Olson surprises many conservatives by seeking to overturn gay-marriage ban

By Robert Barnes
Washington Post Staff Writer
Monday, June 14, 2010

Cocktails had been served on the terrace, the ubiquitous Washington buffet of tenderloin and salmon consumed, and the gay law students settled in to hear from the famed legal mind who is leading the battle to make sure they have the right to marry whomever they want, wherever in the United States of America they live.

But first, an introduction: The assembled were reminded of Theodore B. Olson's sterling conservative credentials; about his loyal service in President Ronald Reagan's Justice Department; that he was President George W. Bush's solicitor general; that perhaps the crowning achievement in his gaudy career as a Supreme Court advocate was persuading five justices to stop the vote counting in Florida in the 2000 election and acknowledge that Bush had won.

So far, so quiet.

But then Olson took the microphone, and began to describe his crusade to overturn California's Proposition 8 and establish a constitutional right for same-sex marriage. The two gay families he represents are "the nicest people on the planet." He believes to his core that discrimination because of sexual orientation "is wrong and it's hurtful, and I never could understand it." He knows some worry that the lawsuit is premature, "but civil rights are not won by people saying, 'Wait until the right time.' "

This fight, Olson told the law students gathered on a spring evening in the luxe D.C. offices of his firm, Gibson, Dunn and Cruthcher, "is the most compelling, emotionally moving, important case that I have been involved in in my entire life."

Standing O. Another jury persuaded.

Olson will try to repeat the performance Wednesday in a federal courthouse in San Francisco. He will present closing arguments in a potentially groundbreaking trial in which Olson and his political odd-couple partner David Boies -- his Democratic rival in Bush v. Gore -- are asking a federal judge to overturn Prop 8, with which California voters limited marriage to a man and a woman. The suit says that violates the U.S. Constitution's due process and equal protection clauses.

It is the first stop in what is likely to be a years-long, historic journey to the Supreme Court, the Brown v. Board of Education for the gay rights movement. Some critics wonder if it is a bit of an ego trip as well, whether Olson's belief in his own skills could lead to a debilitating loss at the high court.

The case has prodigious legal talent on all sides.

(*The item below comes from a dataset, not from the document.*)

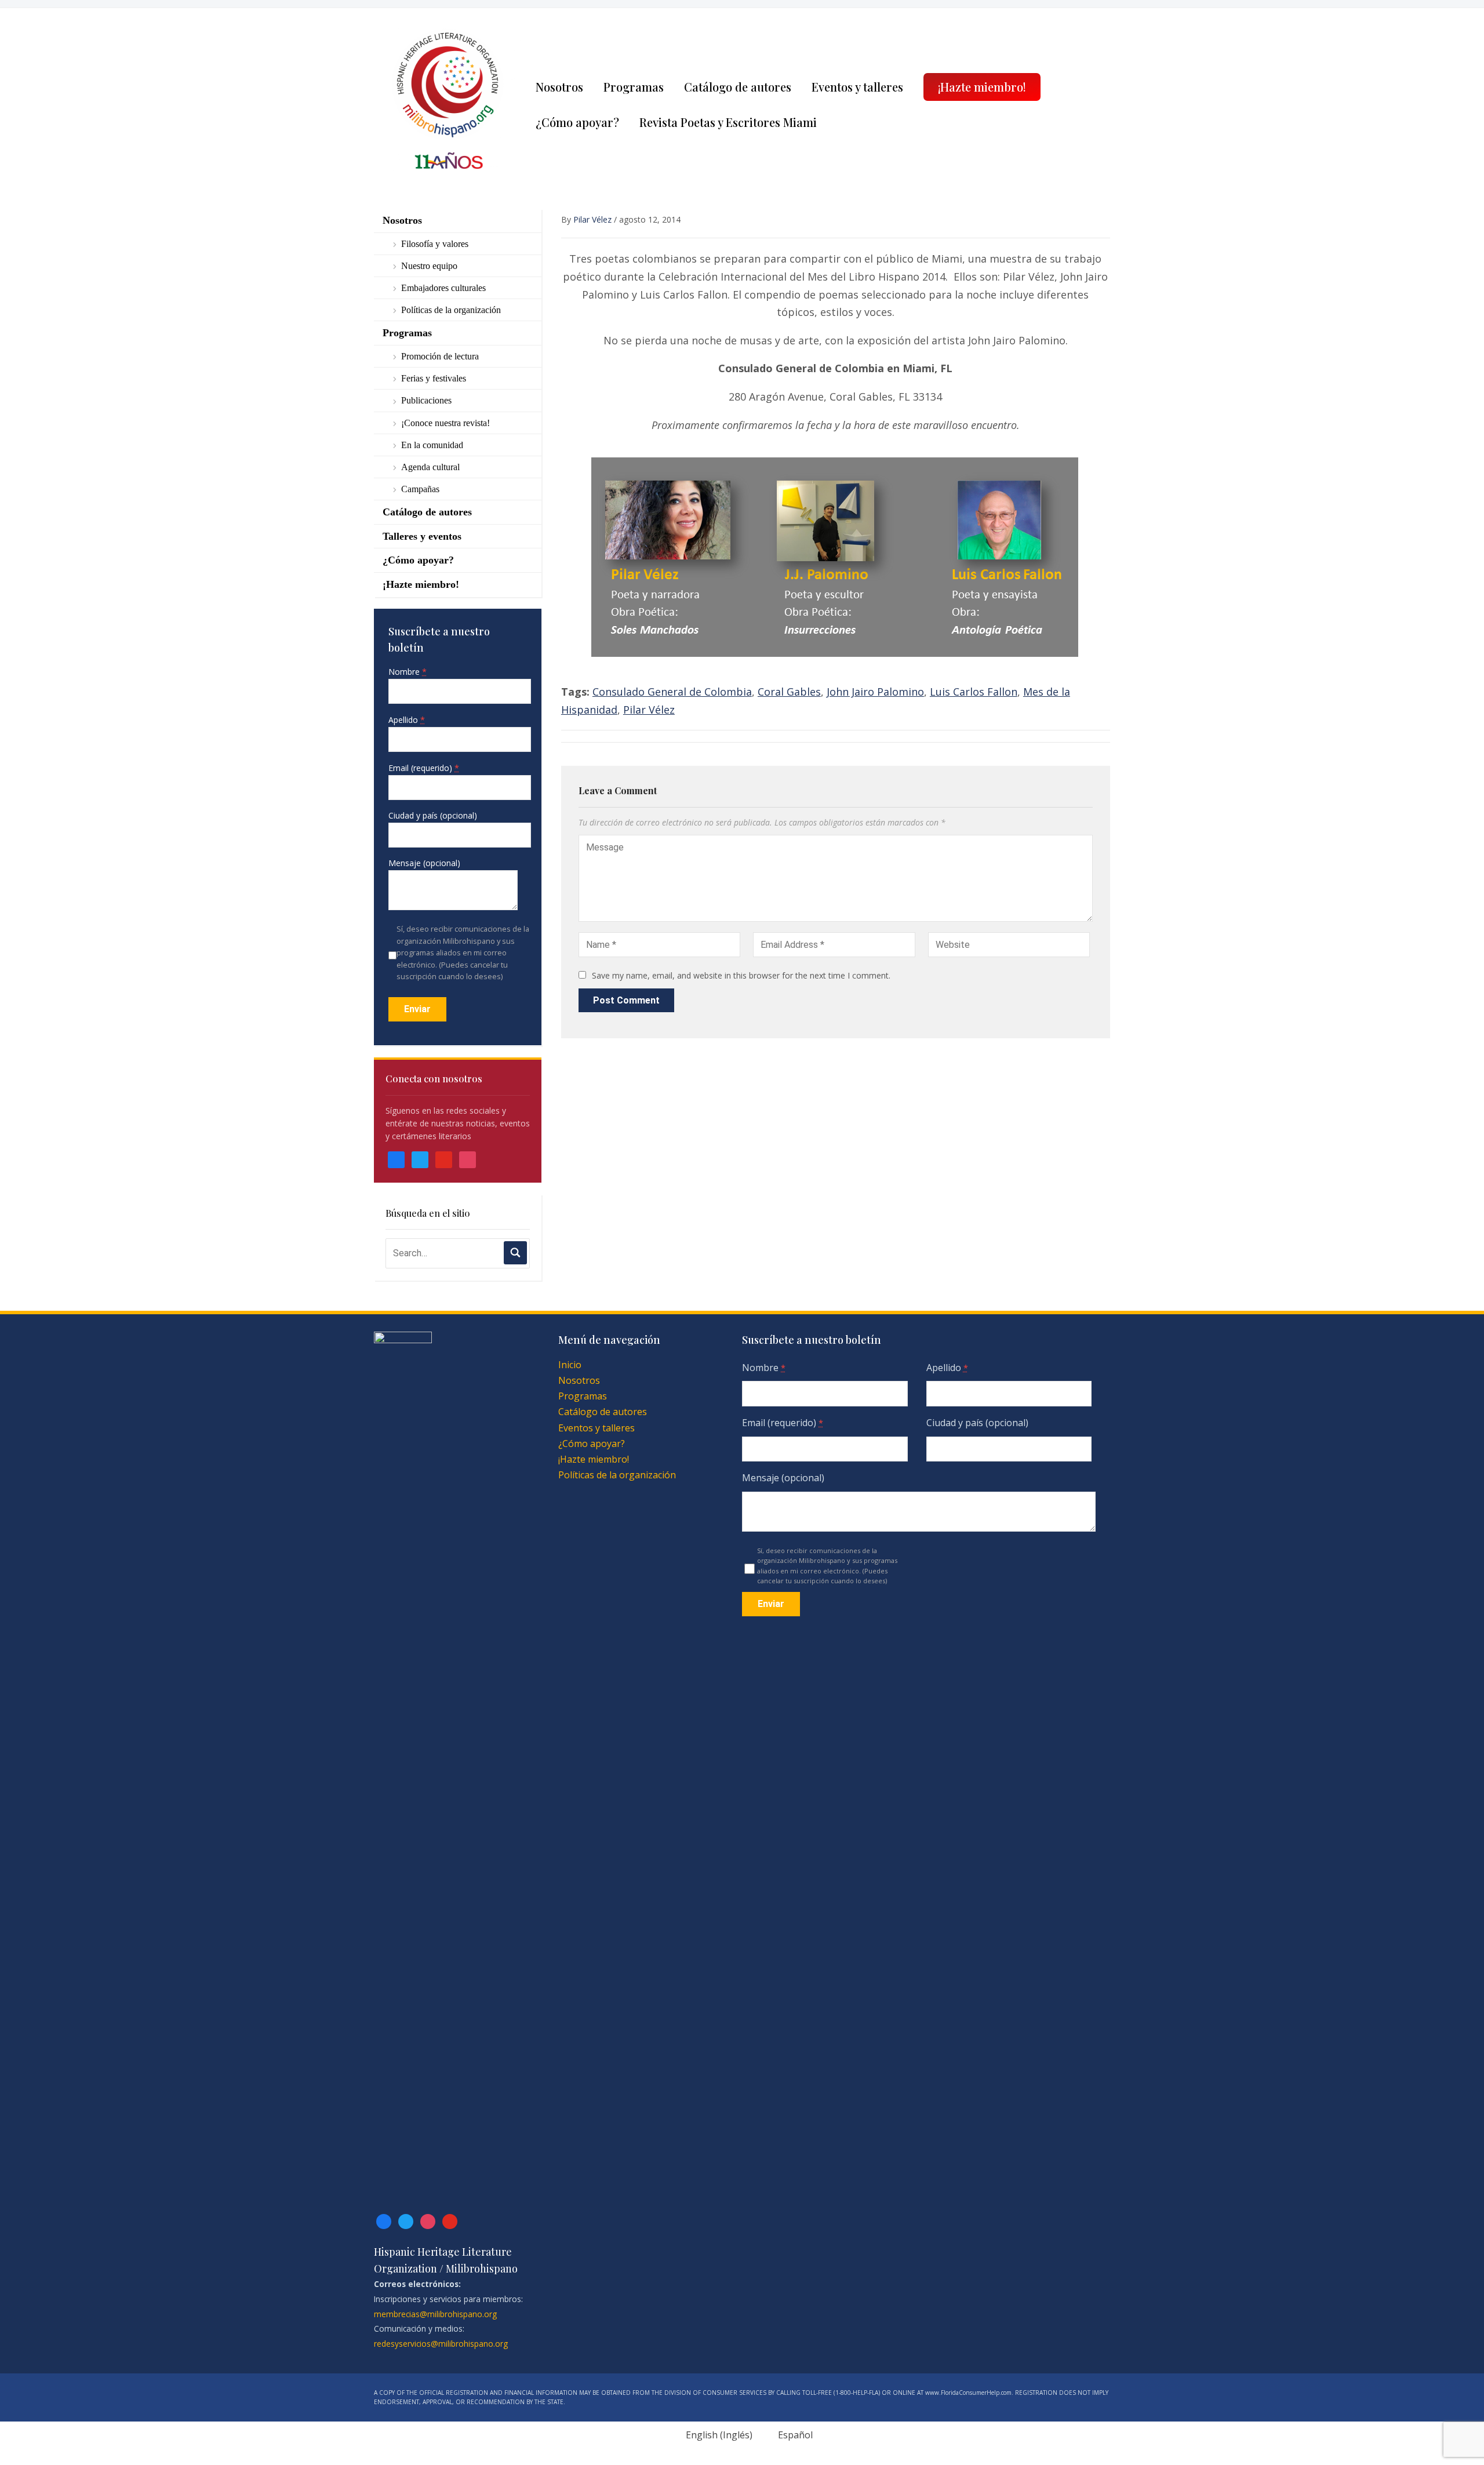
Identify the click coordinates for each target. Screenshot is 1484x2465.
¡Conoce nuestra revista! (445, 423)
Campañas (420, 489)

Washington lawyer Charles J. Cooper, a star in the same conservative orbit that Olson usually inhabits, is counsel for the California group that sponsored Proposition 8. Chief Judge Vaughn R. Walker of the U.S. District Court for the Northern District of California, first nominated by Reagan and finally confirmed under President George H.W. Bush, drew the lot to hear the case. (He also picked up the San Francisco Chronicle one morning after the trial to see a column reporting that he is gay, an issue about which he has never publicly spoken.)

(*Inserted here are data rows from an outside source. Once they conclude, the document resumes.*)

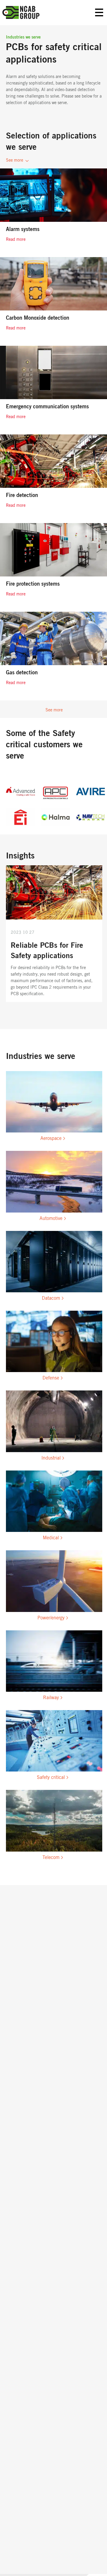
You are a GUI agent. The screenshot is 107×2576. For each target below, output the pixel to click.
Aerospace (51, 1138)
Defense (51, 1378)
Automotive (51, 1218)
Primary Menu (99, 12)
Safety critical (51, 1777)
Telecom (51, 1857)
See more (14, 160)
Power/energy (50, 1618)
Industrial (51, 1458)
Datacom (51, 1298)
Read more (16, 240)
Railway (51, 1697)
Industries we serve (23, 37)
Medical (51, 1537)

But no one has attracted as much attention as Olson, a tall and lanky man who is approaching 70 but still wears his strawberry-blond hair in bangs. That the man who was a loyal Reagan lieutenant and defended Bush's anti-terrorism policies is now championing gay rights has been too much for some conservatives. M. Edward Whelan III, whose National Review column is influential in conservative legal circles, called the lawsuit "a betrayal of everything that Ted Olson has purported to stand for."

Paul D. Clement, who was Olson's deputy as solicitor general and then took over the job, said conservatives have "come to terms" with Olson's decision, "but those who never understood it are still scratching their heads."

Olson said people continue to look for a reason -- for instance, there is no family member who influenced his thinking, he said -- because "I'm a mossback conservative and thus not supposed to have these views." But he said that while in the Bush administration, he opposed an attempt to amend the Constitution to define marriage.